- _Task objective_: Go through the entries one line at a time, and gather every line that has the word "chart".

Dataset entries
• • • • • • •
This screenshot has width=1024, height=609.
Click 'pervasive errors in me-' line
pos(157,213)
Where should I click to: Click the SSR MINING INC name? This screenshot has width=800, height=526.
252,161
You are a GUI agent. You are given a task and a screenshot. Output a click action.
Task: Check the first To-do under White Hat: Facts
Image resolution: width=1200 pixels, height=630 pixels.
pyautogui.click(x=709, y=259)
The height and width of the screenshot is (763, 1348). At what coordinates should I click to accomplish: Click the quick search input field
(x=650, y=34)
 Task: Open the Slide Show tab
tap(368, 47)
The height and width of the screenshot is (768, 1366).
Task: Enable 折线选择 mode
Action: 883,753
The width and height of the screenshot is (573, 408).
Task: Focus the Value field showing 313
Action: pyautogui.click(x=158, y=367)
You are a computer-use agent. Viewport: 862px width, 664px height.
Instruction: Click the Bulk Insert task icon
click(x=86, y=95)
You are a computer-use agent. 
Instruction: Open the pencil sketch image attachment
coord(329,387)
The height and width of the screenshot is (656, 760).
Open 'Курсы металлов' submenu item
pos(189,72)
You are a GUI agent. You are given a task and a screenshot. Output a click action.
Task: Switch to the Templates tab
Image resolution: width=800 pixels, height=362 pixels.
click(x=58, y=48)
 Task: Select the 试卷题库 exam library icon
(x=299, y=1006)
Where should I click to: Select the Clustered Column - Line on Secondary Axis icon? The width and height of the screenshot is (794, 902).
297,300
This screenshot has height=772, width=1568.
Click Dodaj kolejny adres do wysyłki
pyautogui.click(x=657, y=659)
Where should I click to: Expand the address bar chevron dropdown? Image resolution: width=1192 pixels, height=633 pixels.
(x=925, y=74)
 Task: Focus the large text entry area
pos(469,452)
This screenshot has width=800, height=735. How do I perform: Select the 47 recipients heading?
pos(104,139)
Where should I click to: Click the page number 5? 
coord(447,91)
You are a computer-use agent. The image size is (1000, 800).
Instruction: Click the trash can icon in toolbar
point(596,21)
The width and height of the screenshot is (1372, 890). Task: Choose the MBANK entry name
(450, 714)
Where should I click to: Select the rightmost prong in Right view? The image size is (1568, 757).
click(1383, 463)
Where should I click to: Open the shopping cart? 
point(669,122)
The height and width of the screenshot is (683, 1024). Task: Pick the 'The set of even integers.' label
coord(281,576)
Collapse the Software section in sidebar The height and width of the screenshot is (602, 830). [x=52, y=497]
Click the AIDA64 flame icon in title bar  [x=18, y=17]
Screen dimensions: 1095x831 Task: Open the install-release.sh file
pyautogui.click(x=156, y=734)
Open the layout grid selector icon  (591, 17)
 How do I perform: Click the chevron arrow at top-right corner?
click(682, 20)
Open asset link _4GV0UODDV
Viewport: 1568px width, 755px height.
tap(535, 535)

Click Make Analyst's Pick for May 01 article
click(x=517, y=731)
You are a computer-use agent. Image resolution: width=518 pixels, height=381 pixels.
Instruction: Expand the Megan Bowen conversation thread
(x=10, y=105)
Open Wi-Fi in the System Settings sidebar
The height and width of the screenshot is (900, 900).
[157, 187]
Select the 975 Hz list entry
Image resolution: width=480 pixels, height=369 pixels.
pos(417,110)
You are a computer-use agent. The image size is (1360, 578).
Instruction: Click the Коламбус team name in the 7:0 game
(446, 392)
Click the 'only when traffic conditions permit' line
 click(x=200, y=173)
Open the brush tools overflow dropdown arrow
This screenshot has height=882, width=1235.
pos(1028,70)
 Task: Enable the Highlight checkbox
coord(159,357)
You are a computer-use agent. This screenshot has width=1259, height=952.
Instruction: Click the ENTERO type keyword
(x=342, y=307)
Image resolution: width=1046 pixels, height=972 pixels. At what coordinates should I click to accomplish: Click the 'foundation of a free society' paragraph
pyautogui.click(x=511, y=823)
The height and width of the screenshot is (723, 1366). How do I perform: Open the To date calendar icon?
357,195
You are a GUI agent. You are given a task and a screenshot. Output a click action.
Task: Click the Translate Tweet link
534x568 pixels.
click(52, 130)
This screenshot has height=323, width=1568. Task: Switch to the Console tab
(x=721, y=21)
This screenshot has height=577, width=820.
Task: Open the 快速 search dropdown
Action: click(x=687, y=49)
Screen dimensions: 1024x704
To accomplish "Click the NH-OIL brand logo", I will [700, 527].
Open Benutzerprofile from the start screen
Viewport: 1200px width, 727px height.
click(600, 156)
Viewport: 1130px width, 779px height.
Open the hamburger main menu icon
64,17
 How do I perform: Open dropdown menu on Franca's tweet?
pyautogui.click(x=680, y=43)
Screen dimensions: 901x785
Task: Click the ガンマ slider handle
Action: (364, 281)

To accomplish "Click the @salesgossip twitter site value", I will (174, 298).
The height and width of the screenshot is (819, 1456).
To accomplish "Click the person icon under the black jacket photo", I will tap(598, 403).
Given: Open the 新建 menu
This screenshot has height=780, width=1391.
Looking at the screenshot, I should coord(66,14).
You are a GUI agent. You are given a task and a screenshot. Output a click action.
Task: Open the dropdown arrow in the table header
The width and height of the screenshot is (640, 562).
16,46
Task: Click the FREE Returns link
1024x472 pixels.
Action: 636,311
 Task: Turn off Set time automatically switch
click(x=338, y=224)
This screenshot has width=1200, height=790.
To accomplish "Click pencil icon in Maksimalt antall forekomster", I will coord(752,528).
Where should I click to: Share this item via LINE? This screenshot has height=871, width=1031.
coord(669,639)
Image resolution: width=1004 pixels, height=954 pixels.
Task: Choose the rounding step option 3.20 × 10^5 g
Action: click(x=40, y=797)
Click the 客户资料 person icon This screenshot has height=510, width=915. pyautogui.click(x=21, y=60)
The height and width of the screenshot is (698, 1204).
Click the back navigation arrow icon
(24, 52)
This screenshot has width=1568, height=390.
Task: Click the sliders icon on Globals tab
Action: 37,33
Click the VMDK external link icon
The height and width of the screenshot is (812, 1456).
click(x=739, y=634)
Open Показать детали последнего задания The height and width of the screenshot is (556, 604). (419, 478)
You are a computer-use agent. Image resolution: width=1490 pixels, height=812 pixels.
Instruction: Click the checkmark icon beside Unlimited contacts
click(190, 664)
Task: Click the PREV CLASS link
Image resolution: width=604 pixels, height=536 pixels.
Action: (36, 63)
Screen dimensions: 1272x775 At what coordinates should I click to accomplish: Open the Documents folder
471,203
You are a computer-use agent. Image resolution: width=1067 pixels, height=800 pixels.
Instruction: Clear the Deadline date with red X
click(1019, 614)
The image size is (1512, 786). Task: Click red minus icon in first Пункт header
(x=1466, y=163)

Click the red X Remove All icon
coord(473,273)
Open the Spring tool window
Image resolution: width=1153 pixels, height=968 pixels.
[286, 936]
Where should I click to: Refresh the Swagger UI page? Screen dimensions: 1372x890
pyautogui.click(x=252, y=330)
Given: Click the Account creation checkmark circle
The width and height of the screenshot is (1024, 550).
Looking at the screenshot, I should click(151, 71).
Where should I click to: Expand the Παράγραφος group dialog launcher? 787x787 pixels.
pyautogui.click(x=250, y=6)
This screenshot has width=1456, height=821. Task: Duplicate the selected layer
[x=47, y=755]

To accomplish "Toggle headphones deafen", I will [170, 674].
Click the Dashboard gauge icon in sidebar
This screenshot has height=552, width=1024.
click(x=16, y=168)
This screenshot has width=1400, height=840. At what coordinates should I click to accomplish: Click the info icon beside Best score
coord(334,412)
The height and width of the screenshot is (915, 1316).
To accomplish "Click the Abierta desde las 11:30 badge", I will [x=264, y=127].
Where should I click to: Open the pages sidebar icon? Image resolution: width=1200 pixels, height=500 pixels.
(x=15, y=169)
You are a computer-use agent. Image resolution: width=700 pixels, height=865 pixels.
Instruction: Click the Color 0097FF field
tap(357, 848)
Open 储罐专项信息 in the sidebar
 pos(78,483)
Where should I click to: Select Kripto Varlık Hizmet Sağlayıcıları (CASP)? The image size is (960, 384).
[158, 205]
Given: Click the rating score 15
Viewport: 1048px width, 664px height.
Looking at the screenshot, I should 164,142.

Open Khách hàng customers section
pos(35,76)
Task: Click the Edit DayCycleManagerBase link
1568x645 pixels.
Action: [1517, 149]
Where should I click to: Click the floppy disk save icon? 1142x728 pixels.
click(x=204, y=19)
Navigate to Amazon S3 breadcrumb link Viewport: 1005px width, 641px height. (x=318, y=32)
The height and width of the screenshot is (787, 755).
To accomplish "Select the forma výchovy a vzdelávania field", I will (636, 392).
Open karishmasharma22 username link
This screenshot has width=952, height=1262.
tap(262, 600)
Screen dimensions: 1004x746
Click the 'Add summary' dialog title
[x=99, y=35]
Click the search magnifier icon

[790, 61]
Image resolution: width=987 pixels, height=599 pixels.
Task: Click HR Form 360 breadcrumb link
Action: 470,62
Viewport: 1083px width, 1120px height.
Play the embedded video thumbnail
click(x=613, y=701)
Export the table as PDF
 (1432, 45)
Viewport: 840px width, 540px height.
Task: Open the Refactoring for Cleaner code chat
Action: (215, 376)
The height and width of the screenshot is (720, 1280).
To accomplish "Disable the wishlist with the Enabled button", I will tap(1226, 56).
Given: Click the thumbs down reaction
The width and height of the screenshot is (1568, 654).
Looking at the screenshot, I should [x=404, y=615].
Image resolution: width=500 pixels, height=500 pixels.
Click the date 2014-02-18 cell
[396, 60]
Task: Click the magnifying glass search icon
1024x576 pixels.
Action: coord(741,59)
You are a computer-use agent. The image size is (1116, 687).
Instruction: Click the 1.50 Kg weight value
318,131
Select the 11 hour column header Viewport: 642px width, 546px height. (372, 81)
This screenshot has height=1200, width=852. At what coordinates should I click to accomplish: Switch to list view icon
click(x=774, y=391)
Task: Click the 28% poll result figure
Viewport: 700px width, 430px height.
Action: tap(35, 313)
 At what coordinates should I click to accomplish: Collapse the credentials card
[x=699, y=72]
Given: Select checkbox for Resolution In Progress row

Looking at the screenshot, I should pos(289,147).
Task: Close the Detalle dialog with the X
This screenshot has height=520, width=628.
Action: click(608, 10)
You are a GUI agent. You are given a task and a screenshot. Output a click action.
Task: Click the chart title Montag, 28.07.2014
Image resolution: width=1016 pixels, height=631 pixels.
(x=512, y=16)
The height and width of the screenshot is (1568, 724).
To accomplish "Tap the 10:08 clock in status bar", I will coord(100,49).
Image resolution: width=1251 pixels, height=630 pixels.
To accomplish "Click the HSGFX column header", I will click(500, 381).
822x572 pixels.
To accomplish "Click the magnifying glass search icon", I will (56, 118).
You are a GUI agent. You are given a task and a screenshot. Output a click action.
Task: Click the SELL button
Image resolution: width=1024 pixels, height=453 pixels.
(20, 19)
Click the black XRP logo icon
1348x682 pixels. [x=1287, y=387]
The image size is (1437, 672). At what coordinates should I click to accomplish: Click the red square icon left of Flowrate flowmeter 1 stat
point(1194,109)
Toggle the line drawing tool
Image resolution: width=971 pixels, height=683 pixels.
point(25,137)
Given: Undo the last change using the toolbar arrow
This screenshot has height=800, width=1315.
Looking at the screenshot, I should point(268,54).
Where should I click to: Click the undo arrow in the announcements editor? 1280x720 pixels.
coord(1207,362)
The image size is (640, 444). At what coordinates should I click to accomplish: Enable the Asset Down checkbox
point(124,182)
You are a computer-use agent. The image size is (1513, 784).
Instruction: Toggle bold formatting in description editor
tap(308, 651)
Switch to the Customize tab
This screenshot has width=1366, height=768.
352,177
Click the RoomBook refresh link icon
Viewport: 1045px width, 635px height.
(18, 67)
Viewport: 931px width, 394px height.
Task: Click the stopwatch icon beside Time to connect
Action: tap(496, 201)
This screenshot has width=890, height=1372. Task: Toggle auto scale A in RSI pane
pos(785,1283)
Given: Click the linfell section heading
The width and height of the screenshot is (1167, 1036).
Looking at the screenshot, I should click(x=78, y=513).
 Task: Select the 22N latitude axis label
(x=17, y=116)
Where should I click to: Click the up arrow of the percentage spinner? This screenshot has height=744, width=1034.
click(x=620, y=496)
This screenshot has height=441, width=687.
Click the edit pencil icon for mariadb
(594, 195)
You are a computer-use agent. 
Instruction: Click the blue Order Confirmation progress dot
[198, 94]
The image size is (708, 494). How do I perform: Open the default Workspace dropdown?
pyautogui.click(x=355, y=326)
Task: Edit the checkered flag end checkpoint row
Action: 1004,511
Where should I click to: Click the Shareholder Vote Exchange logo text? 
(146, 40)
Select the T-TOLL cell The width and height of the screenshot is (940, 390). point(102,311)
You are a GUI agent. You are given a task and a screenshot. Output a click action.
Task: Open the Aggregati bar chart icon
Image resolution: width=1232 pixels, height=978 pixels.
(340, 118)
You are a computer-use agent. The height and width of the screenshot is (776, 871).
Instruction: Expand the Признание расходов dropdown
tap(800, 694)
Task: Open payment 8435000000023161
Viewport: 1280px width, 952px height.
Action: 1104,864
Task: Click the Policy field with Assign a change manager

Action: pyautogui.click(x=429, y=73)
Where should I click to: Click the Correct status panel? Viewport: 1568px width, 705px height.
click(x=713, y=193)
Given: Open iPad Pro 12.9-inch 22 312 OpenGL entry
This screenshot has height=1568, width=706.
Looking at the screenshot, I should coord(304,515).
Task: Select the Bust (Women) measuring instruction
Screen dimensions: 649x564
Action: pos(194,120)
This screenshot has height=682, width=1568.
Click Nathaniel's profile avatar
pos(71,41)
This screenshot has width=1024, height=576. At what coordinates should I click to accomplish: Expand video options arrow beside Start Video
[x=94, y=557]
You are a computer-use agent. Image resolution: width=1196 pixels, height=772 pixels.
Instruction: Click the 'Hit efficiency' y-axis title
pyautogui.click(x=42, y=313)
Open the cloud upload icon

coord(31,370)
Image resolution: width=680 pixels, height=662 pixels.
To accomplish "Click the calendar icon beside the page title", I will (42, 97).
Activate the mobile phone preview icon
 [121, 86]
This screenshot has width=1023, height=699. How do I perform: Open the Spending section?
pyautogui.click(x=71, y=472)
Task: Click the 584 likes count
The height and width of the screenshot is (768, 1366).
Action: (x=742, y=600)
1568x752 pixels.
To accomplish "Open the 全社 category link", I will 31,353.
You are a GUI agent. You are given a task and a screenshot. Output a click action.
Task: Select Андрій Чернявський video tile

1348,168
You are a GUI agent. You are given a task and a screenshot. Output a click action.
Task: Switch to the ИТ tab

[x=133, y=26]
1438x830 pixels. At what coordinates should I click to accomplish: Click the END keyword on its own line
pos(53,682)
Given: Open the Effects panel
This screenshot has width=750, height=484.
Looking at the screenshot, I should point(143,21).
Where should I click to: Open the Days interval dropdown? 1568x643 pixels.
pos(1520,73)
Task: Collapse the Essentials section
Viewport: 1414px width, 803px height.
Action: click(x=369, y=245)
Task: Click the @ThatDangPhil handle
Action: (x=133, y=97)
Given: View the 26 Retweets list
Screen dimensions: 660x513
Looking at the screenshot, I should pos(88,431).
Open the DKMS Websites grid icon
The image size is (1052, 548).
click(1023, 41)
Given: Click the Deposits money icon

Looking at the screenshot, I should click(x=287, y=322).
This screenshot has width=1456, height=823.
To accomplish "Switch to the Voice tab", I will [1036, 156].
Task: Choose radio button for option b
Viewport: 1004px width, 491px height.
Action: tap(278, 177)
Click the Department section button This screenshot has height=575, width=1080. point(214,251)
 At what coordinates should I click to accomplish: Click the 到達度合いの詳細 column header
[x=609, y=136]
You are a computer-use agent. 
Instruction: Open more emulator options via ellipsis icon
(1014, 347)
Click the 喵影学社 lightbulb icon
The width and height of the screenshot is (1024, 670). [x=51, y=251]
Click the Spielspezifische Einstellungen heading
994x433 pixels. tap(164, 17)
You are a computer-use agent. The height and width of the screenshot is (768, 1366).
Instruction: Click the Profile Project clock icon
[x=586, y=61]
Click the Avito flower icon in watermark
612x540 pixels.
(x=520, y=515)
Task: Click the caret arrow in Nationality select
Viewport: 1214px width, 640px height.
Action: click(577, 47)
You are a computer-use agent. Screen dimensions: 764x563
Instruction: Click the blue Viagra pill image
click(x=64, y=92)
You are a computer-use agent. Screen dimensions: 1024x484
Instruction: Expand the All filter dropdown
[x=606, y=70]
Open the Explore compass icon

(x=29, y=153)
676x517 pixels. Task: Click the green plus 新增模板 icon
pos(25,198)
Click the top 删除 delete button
• • • • • • •
- _Exercise result_:
Task: Click the chart title Montag, 28.07.2014
Task: Open the Aggregati bar chart icon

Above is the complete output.